– Ггг-а-в!..
Это со стороны выглядело совершенно невероятно, но какое-то время они оба гавкали друг на друга. Отец Ферапонт при этом даже внешне преобразился – стал походить на своего визави. Такое же безумное выражение животной ярости появилось на его лице, а и без того вылупленные глаза тоже стали выдавливаться из орбит.
– Ггг-а-а-а-я-я-я!..
Это был последний лай господина, переходящий в какой-то испуганно-истерический визг. И он, уже отступая все дальше от отца Ферапонта, стал опускаться сначала на корточки, а потом и на четвереньки. Поразительно: это было так же, как порой разругиваются и разгавкиваются две собаки, из которых одна, та, что посильнее, в конце концов берет верх. Отец Ферапонт отпустил господина окончательно, и когда тот совсем опустился на четвереньки и стал еще ниже клониться к земле, последний раз произнес свое «Изыди, змеиподателю» и стал широко крестить побежденного бесноватого. А в довершении прочитал над ним «Отче наш». Сам бесноватый господин при этом только тихонько поскуливал или даже плакал – доподлинно это трудно было понять. Плакали и почти все свидетели этой сцены. Особенно одна дама из благородных, которая при этом все время как болванчик кивала головой. Она оказалась следующим объектом внимания отца Ферапонта.

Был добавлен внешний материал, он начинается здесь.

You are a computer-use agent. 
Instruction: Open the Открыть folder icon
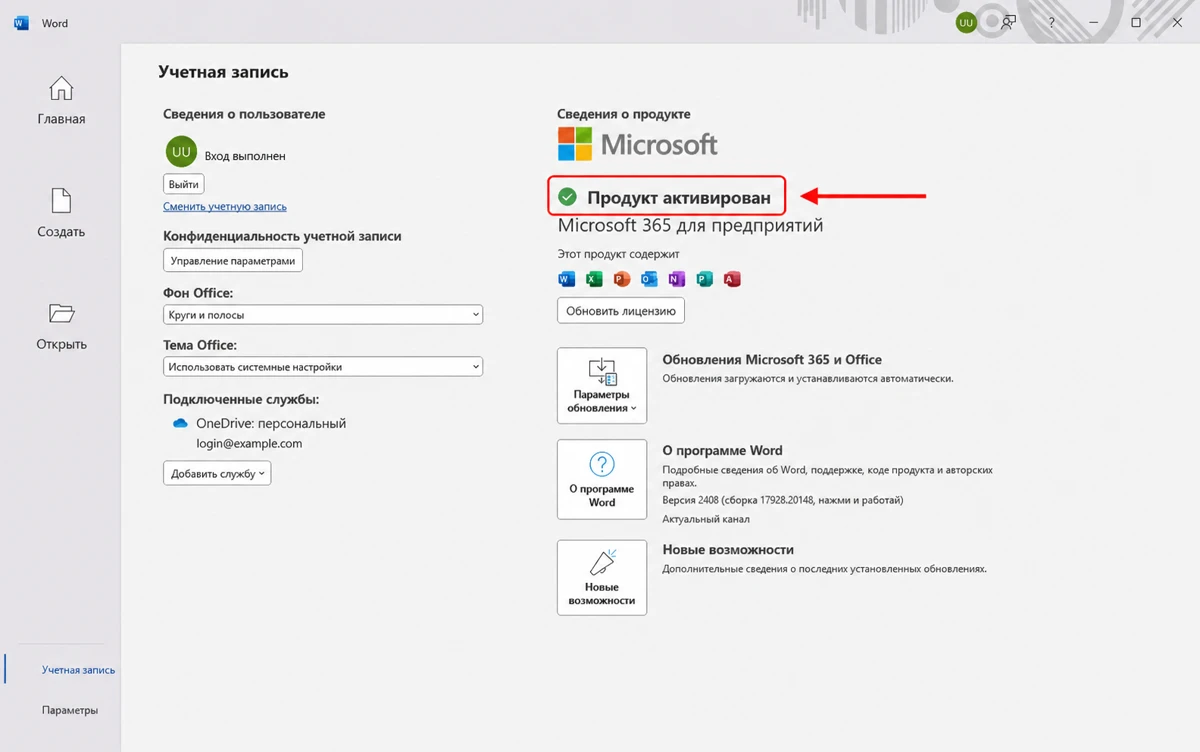pyautogui.click(x=61, y=313)
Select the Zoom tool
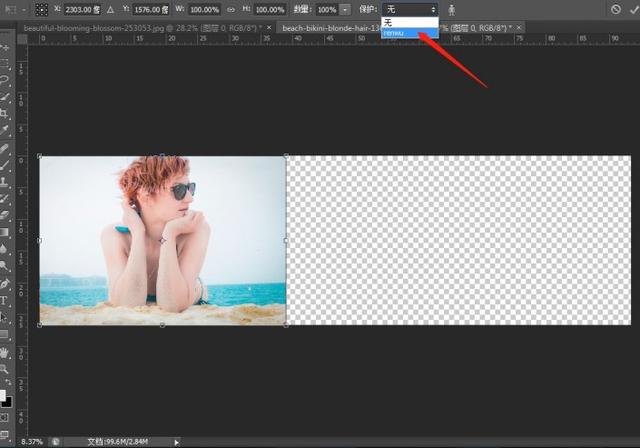Viewport: 640px width, 448px height. (5, 369)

– Цалуй крест, бл…..на! (Мы не можем дословно воспроизвести это нецензурное слово.)
– Не могу-у-у!!! – заверещала дама, еще сильнее кивая головой и при этом все сильнее заливаясь слезами.
– Цалуй, дура!..
– Не могу-у-у-у!… – еще пуще заверещала та, вдруг разом переменив вертикальные кивки головой на горизонтальные.
– Что грешила?
– Грешила-а-а-а!..
– Что дела?..
Та только захлебывалась слезами и ничего не отвечала.
– Мужу зменяла?
– Зменяла!.. – тут же согласилась бесноватая, как-то легко используя лексику отца Ферапонта и даже его интонацию.
– Вражила?
– Вражила!..
– Ах ты, вражина!..
И отец Ферапонт под общий стенящий «ах!» вдруг с размаха ударил ее крестом прямо в лоб. Бесноватая мгновенно оказалась внизу, буквально срубленная этим ударом наповал. Это выглядело даже несколько сверхъестественно, как будто к кресту была присоединена невидимая пружина, что распрямилась и произвела такой «сногсшибательный» эффект. Впрочем, она не упала совсем на пол. Ибо за нею уже успели опуститься на колени еще несколько барынь, на которых ее и отбросило, и те, выставив вперед руки, не дали ей упасть окончательно. В этом кругу началась уже самая настоящая истерика, ибо полуповаленные барыни стали обниматься с душераздирающими рыданиями.
Но отцу Ферапонту, видимо, было довольно произведенного эффекту, он двинулся дальше, и следующим на его пути оказался уже совсем недалекий от Алеши помещик Максимов. Тот, еще только на подходе отца Ферапонта, издав какой-то утробный звук, в котором слышалось одновременно торжество и ужас, опустился на четвереньки и стал кружиться по полу, сначала в правую, а затем в левую сторону. И так быстро перебирая коленками и коротенькими сухонькими ручонками, что это трудно было ожидать в его более чем почтенном возрасте.
– Ферапонтушко, помилуй!.. Ферапонтушко, спаси!.. – какой-то очень тонкой фистулой вырывалось от его восторженного лица из невидимого за растрепанными усами и бороденкой рта.